- **MATERIAL PROVIDED**

*** Begin section ***

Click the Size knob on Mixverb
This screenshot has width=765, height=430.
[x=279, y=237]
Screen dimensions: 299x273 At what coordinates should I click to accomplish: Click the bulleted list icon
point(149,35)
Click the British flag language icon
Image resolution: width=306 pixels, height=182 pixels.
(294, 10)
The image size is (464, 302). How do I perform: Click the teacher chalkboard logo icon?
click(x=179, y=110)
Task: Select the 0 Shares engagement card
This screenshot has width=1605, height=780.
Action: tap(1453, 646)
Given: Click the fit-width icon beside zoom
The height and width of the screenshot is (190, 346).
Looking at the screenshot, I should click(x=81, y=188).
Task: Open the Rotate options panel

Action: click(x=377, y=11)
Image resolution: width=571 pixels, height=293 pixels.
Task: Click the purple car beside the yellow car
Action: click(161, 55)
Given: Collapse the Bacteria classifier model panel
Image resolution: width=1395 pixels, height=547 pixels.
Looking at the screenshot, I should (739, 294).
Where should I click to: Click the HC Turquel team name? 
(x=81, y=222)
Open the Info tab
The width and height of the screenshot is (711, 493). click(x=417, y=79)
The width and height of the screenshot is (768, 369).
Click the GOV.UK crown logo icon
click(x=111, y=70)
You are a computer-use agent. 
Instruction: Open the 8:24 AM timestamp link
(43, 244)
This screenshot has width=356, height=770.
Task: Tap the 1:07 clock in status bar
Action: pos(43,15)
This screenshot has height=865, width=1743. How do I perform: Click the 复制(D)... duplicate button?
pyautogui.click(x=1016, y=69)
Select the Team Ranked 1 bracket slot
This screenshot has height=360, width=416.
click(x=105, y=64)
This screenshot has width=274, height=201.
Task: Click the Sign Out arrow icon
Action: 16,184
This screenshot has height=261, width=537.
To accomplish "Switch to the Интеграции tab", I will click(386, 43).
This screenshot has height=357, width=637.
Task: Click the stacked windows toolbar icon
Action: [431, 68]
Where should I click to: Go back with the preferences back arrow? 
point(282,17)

*** End section ***

- **TASK DESCRIPTION**
The answer must consist of every line above that contains the word "Given".

- **EXERCISE RESPONSE**
Given: Click the fit-width icon beside zoom
Given: Collapse the Bacteria classifier model panel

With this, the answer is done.